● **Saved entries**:
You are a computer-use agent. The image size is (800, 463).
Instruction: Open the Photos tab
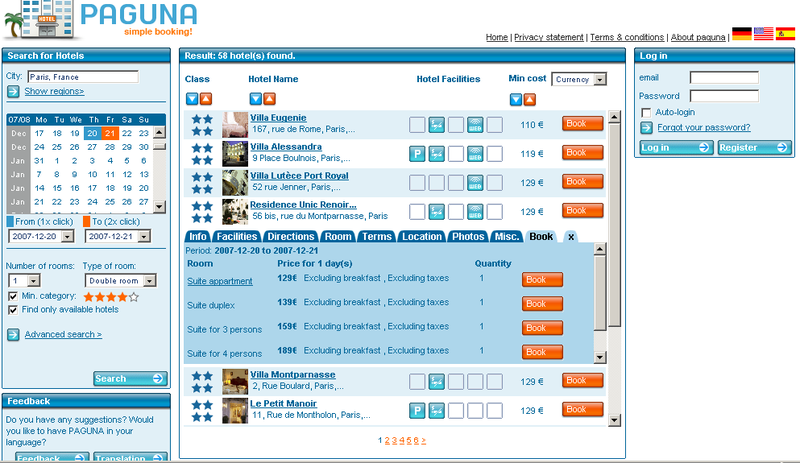[x=467, y=237]
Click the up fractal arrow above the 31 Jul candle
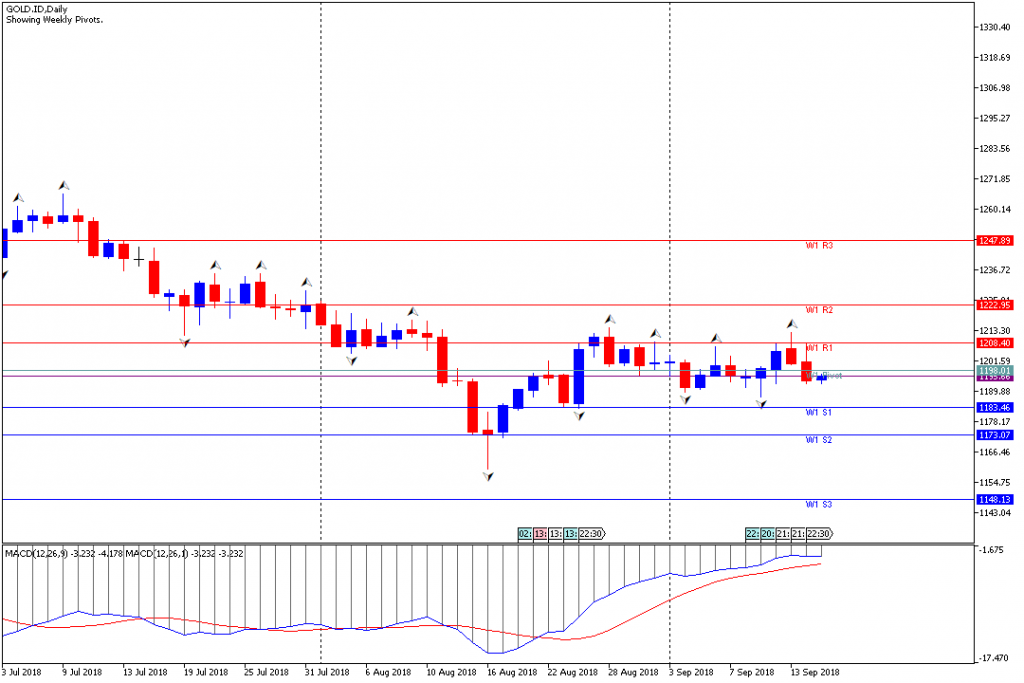This screenshot has width=1024, height=683. click(306, 282)
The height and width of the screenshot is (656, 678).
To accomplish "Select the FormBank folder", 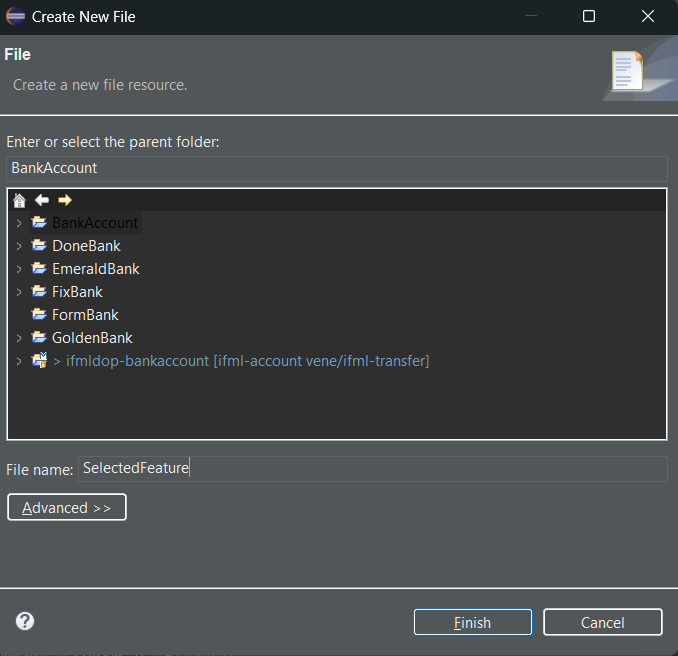I will [85, 315].
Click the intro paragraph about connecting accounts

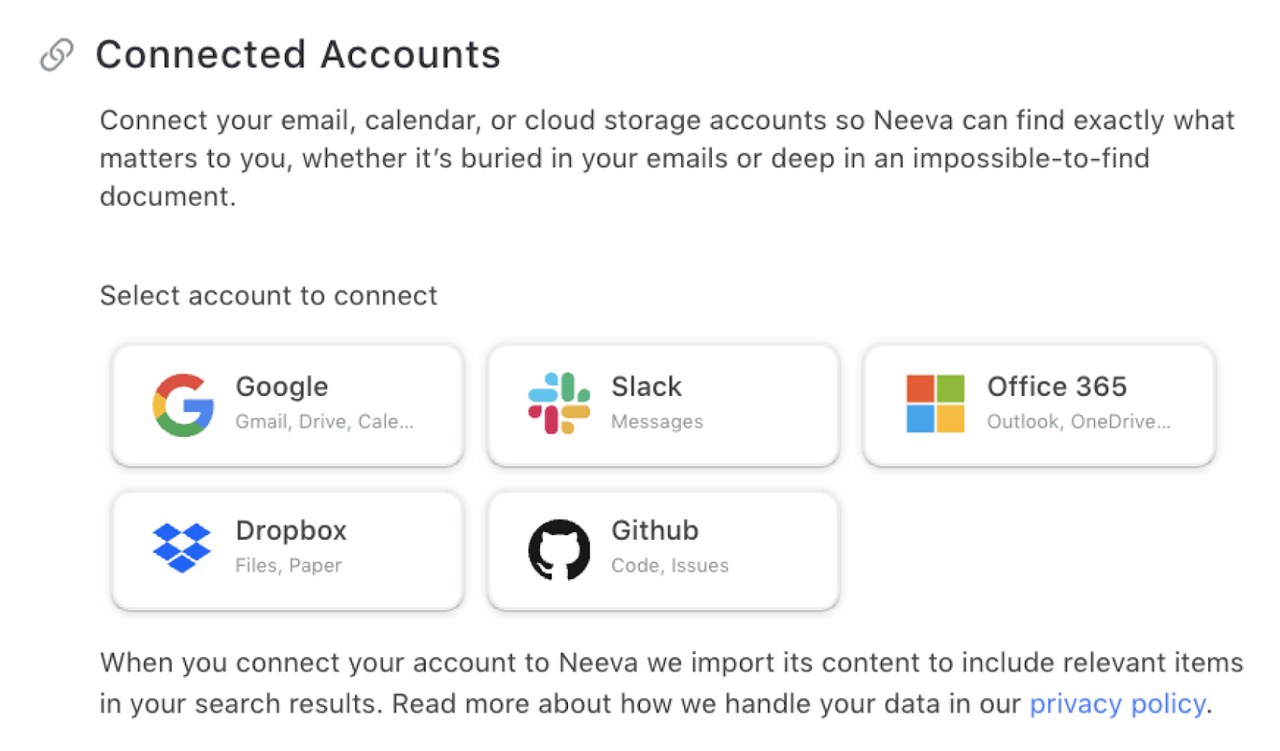click(667, 159)
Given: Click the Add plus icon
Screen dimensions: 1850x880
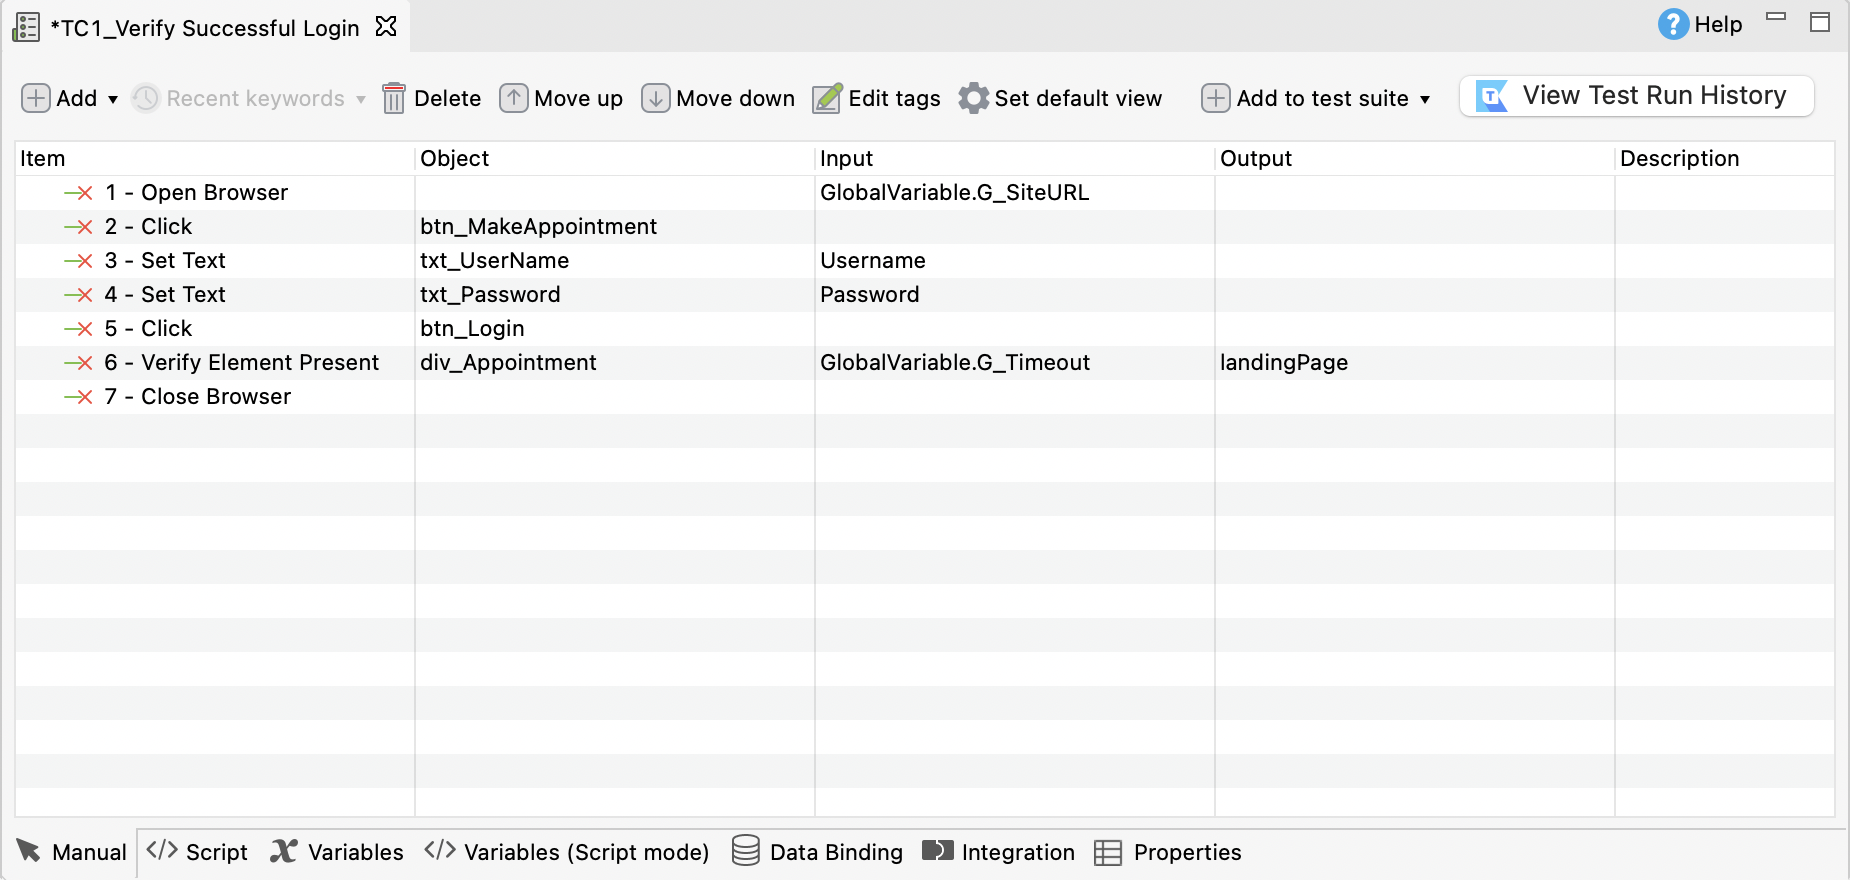Looking at the screenshot, I should [36, 98].
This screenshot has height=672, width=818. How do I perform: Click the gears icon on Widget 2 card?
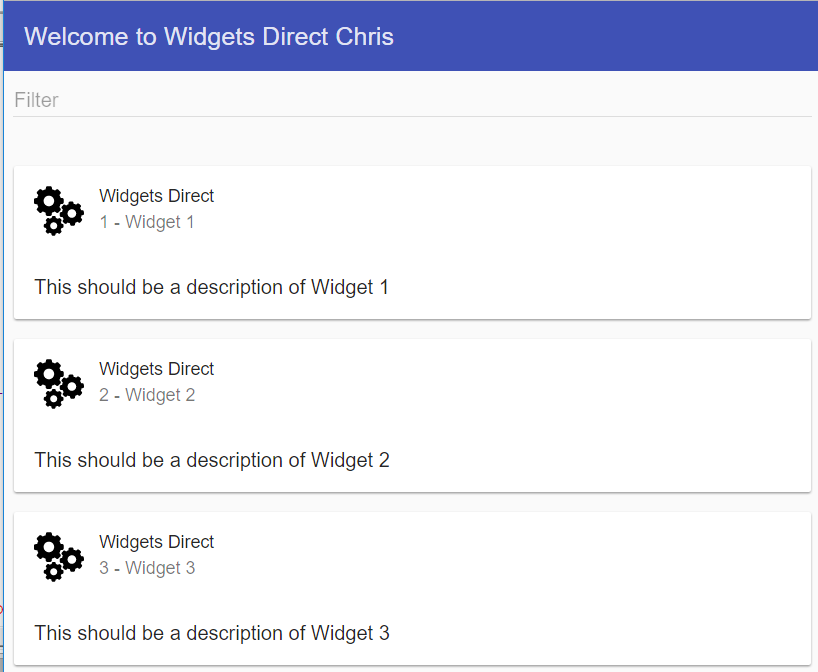coord(58,383)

● **ASSIGNMENT**:
Starting at the line that contains "Given: Click the Add plus icon", write out every line through the end of the entries, both ends included, without any pictures.

● **RESPONSE BELOW**:
Given: Click the Add plus icon
Screen dimensions: 1850x880
Looking at the screenshot, I should [36, 98].
This screenshot has height=672, width=818. How do I perform: Click the gears icon on Widget 2 card?
coord(58,383)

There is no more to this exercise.